Dans la houle des foules
L’a-t-on
assez remarqué ? 2019 se signale par les très nombreux rassemblements de
masse à travers le monde entier. La liste est impressionnante. Et les motifs
fort variés. La misère basique, le manque de liberté civique, le mépris des
femmes, l’urgence climatique, l’oppression sous toutes ses formes, les
inégalités sociales, la cruauté de la guerre : toutes ces raisons, et
d’autres encore, ont fourni matière à se réunir pour crier, tantôt une révolte
spontanée, tantôt des exigences étayées, toutes, en vérité, pour remettre en
question le ou les systèmes qui dominent la guidée de notre aventure humaine.
Décidément,
il y a quelque chose de détraqué dans la mécanique sociale qui gère notre
présent et prétend régenter notre avenir en ce monde. Même la Suisse –pays par
excellence des compromis tranquilles- n’a pas échappé à quelques fièvres
surprenantes. Des dizaines de milliers de femmes dans les rues pour réclamer un
plus grand respect de leurs personnes et de leurs droits ; des centaines
de milliers de citoyens - emmenés par des jeunes fervents- pour clamer leur
volonté de faire davantage pour la survie de notre planète : voilà qui
constitue des épisodes significatifs, qu’on aurait grand tort de sous-estimer.
Ils
font partie de ces « signes des temps » que le concile Vatican II
avait définis ainsi : « Les événements, les exigences et les requêtes
de notre temps, auxquels les chrétiens participent avec les autres
hommes », en ajoutant : « L’Eglise a le devoir, à tout moment,
de scruter ces signes des temps et de les interpréter à la lumière de
l’Evangile. »
Quand
on parcourt l’actualité de 2019, comment les chrétiens pourraient-ils rester
indifférents aux thématiques soulevées par ces multitudes en marche ?

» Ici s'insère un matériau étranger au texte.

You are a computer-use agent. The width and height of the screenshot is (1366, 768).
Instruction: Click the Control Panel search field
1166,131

Comment se contenteraient-ils de regarder passer les cortèges de l’Histoire en
bavardant sur les trottoirs de la simple curiosité ? Ne devrions-nous pas
nous intégrer à toutes les solidarités sociales et à toutes les imaginations
créatrices pour changer le cours de notre destinée et améliorer la condition
humaine, à commencer par celle des plus pauvres et des plus nécessiteux ?
Dans
l’immense foule qui a battu le pavé pour le climat à Berne le 28 septembre
dernier, j’ai aperçu quelques pancartes signalant la présence des Eglises. Mais
ils étaient certainement bien plus nombreux, les chrétiennes et les chrétiens
qui manifestaient de manière plus discrète, au nom de leur solidarité humaine
d’abord, mais aussi avec leurs motivations évangéliques.
Et
quelles peuvent être ces motivations spécifiques ? Incontestablement une
certaine vision de l’homme, comme personne sacrée, imbriquée dans ses relations
sociales avec tous. Depuis la venue du Fils de Dieu en notre chair, nous savons
mieux que tout ce qui concerne l’humain implique aussi le divin, et que la
vocation transcendante de l’homme l’enracine d’autant plus dans les exigences
de la fraternité universelle.
Sans
doute, au milieu des manifestations populaires et des débats
« terrestres », le chrétien doit-il garder une précieuse liberté
critique, ne serait-ce que pour remettre en question certains comportements qui
sentiraient le mépris ou conduiraient à la violence. Mais pour tout le reste,
ce qui est humain et qui a de l’avenir, comment ne pas témoigner du Christ, le
meilleur ami de l’Homme, en étant au milieu des hommes, en partageant leurs
peines et surtout leurs espérances, en luttant pour une « écologie humaine
intégrale ».
Dans
cet esprit/Esprit, je vous/nous souhaite une bonne année 2020.